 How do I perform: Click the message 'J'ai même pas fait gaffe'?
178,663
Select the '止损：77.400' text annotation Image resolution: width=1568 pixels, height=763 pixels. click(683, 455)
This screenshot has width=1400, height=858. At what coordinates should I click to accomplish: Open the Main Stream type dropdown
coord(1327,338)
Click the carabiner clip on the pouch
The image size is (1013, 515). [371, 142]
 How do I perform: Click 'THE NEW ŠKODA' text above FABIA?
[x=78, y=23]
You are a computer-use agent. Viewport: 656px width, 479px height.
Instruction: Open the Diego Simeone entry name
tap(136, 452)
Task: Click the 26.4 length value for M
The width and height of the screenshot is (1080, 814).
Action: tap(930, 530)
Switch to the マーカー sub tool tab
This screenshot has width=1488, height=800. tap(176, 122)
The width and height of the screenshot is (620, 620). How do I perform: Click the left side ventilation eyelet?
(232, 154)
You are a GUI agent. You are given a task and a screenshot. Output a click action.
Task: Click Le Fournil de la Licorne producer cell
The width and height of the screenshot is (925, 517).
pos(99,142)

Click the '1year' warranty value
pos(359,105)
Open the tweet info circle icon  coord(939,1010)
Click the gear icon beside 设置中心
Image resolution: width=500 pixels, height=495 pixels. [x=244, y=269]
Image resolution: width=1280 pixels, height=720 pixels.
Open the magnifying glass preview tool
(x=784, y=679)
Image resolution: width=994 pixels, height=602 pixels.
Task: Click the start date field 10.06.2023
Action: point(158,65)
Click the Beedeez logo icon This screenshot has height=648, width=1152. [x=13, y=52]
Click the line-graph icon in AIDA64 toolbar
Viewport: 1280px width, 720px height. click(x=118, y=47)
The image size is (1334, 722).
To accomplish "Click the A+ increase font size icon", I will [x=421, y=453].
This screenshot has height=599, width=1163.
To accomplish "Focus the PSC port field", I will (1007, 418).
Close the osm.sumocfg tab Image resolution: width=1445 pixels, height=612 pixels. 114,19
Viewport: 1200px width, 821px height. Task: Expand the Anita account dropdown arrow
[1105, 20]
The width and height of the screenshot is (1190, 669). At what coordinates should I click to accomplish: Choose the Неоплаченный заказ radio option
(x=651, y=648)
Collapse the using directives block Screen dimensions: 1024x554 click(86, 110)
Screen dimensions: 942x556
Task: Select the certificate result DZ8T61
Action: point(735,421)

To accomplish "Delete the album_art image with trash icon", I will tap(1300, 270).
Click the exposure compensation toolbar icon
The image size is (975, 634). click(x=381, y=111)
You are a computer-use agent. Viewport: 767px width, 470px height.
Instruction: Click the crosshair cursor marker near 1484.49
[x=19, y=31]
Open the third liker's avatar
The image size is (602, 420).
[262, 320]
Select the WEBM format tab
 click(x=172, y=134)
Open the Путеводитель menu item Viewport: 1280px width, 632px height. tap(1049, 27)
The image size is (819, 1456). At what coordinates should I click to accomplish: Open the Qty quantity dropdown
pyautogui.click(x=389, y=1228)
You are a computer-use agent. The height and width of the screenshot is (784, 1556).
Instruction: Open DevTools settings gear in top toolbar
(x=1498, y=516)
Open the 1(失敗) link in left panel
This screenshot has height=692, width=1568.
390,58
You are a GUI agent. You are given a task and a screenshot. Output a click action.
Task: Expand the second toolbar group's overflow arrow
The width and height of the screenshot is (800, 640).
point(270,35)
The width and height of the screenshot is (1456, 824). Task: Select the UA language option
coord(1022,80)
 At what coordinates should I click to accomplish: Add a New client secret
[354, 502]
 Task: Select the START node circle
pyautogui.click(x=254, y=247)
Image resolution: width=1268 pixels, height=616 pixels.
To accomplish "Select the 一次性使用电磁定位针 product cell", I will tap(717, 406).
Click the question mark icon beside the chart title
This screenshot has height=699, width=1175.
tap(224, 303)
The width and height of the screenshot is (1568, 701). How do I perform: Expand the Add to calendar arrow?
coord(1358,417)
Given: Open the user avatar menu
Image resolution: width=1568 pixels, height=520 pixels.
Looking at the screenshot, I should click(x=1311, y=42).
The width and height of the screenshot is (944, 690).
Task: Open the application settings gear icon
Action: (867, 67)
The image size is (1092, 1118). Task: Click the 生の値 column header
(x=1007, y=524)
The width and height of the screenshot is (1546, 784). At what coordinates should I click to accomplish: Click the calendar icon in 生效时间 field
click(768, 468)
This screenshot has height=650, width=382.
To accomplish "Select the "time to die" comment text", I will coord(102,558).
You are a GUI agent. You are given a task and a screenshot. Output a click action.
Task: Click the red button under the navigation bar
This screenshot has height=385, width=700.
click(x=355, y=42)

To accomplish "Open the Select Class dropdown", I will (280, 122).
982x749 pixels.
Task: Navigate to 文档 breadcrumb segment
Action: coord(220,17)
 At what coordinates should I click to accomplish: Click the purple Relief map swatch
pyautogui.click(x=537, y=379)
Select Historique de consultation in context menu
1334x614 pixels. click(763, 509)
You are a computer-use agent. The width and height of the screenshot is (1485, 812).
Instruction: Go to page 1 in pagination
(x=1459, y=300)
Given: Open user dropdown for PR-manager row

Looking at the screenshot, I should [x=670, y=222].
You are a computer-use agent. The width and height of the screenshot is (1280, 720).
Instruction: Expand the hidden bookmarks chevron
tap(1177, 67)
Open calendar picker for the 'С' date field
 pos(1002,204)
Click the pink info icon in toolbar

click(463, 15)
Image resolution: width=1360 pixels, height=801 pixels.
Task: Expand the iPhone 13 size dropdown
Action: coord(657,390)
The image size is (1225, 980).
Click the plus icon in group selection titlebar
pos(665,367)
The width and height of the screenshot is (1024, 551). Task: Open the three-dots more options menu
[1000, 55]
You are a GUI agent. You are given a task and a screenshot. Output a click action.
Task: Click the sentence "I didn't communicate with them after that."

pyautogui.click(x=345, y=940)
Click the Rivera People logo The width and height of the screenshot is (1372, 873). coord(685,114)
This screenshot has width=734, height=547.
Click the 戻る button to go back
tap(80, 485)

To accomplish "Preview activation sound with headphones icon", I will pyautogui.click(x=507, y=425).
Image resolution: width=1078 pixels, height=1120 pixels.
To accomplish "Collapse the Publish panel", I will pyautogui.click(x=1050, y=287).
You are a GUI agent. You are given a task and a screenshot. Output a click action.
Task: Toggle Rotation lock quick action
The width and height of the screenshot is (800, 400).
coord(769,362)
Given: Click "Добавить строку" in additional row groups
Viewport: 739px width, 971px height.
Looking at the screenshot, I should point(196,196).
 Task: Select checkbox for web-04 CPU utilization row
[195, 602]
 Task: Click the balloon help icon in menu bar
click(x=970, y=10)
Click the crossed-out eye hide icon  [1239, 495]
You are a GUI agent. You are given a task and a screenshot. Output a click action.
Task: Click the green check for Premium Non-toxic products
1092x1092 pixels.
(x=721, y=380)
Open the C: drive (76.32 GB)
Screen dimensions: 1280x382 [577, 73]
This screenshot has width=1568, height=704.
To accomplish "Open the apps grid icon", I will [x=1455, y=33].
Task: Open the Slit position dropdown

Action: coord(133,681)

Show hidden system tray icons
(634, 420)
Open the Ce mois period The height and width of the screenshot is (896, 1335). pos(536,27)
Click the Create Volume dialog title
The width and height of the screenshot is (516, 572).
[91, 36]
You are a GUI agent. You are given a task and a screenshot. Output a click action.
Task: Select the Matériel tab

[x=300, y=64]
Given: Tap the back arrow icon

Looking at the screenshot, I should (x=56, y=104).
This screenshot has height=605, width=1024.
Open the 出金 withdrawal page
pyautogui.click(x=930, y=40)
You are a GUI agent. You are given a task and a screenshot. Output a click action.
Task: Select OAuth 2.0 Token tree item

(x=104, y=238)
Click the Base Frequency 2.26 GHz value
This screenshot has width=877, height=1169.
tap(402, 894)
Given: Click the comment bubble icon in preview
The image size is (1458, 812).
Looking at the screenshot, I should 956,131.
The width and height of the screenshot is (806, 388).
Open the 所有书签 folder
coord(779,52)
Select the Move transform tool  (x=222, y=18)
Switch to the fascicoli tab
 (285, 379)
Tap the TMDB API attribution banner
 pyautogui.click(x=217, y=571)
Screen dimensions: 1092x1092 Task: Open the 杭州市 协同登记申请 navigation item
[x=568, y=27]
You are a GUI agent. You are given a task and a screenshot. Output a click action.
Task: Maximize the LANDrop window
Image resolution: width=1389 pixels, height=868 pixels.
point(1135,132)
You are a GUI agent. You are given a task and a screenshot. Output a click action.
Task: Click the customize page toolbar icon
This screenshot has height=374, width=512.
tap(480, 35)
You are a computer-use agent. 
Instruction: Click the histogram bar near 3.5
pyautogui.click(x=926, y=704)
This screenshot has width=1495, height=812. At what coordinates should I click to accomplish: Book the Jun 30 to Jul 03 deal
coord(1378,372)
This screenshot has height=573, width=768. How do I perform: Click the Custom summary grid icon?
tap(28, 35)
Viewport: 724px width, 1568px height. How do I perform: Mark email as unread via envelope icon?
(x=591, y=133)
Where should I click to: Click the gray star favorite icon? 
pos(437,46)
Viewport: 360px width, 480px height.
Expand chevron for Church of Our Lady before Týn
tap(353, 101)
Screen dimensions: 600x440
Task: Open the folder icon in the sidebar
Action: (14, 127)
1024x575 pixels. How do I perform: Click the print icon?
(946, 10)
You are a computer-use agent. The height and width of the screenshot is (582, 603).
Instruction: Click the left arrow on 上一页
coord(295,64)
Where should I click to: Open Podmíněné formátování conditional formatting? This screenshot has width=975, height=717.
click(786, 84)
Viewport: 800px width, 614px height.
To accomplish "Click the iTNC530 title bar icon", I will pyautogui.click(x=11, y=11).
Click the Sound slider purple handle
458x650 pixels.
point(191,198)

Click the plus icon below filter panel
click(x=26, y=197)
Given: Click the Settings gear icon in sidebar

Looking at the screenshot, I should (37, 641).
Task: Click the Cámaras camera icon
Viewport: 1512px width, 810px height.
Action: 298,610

_PROBLEM DESCRIPTION_. Return each line of the listing that holds the word "computer".

_EXERCISE SOLUTION_.
You are a computer-use agent. Viewport: 656px width, 479px height.
You are a computer-use agent. Viewport: 767px width, 470px height.
You are a computer-use agent. The height and width of the screenshot is (784, 1556).
You are a computer-use agent. The width and height of the screenshot is (1485, 812).
You are a computer-use agent. The width and height of the screenshot is (1280, 720).
You are a computer-use agent. 
You are a computer-use agent. The height and width of the screenshot is (582, 603).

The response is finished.